Inadvertent disclosure – a case note on the High Court decision of Expense Reduction

Expense Reduction Analysts Group Pty Ltd v Armstrong Strategic Management and Marketing Pty Limited (2013) 250 CLR 30

This appeal examines the issue of inadvertent disclosure of documents subject to client legal privilege, during the process of discovery in an action brought by the Respondents against the Appellants.

In July 2011, both parties were ordered to give verified, general discovery by a judge of the Supreme Court of New South Wales.1

After the Appellant’s solicitors served their client’s verified Lists of Documents on the Respondent’s solicitors, letters were exchanged whereby the Appellant’s solicitors claimed that a number of documents, the subject of client legal privilege, ‘had been inadvertently disclosed’.2

The Appellants (through their solicitors) requested the privileged documents be returned3 and that the Respondent solicitors provide an undertaking to not use information gained as a result of the inadvertent disclosure.

The Respondents disputed their obligation to return the documents and give an undertaking, claiming that any privilege associated with the documents had been waived by the disclosure.

The Primary Judge’s approach

At first instance, the matter came before Bergin CJ in Equity in the Supreme Court of New South Wales, where the ERA parties were seeking injunctive and other relief. Her Honour found that nine of the thirteen documents in dispute were disclosed inadvertently. Orders were made for the return of the disks in the possession of the respondent solicitors in order to remove the nine documents in question.

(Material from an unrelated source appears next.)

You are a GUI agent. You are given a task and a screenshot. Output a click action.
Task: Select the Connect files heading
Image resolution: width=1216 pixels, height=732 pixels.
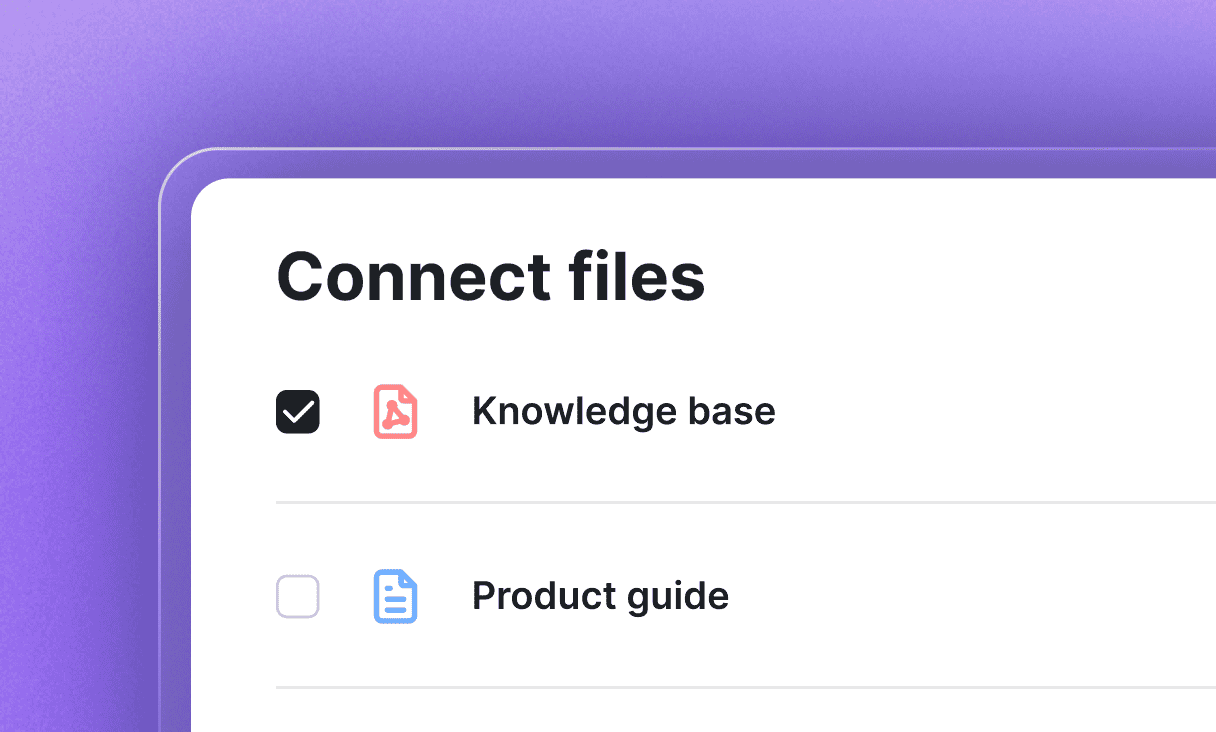pos(490,276)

The respondents appealed the decision.

The approach of the Court of Appeal

‘The Court of Appeal allowed the appeal on the basis that the mistakes in disclosing the documents in the discovery process would not have been obvious to a reasonable solicitor and dismissed the ERA parties’ cross-summons seeking leave to cross-appeal with costs.’4 

The majority considered the legal principle in Guinness Peat Properties Ltd v Fitzroy Robinson Partnership (‘Guinness Peat Properties’), asking the question of whether ‘a reasonable solicitor in the position … should have realised that the documents had been disclosed by mistake.’5 

The Court of Appeal concluded that the test was not satisfied and no obligation of confidence could be imposed on the Respondents concerning the disclosed documents.6 Further, they concluded that privilege over the documents had, in any event, been waived.7 

The High Court’s Approach 

In consideration of the appeal, the High Court stated that much has changed since Guinness Peat Properties was decided in 1987. ‘The nature of litigation and the complexity of discovery since that time’ has evolved greatly in Australia and England.8 

Waiver

The Court noted that the rule concerning waiver in Australia is that found in Craine v Colonial Mutual Fire Insurance Co Ltd, namely that ‘waiver is an intentional act done with knowledge whereby a person abandons a right (or privilege) by acting in a manner inconsistent with that right (or privilege)’.9 It held that a mistake does not amount to an abandonment of privilege, and that any doubts the Respondents had about the Applicant’s claims for privilege were dispelled by the letter from the Appellant’s solicitors promptly advising of the inadvertent disclosure. The Court held that the circumstances were not indicative of an inconsistent position being taken by the Appellants, and that the issue of waiver should never have been raised.10 

Discovery Process

The Court briefly commented on the complexity of the modern discovery process, citing Lord Diplock in Harman v Secretary of State for the Home Department:11 

[T]he use of discovery involves an inroad, in the interests of justice, upon the right of the individual to keep his own documents to himself.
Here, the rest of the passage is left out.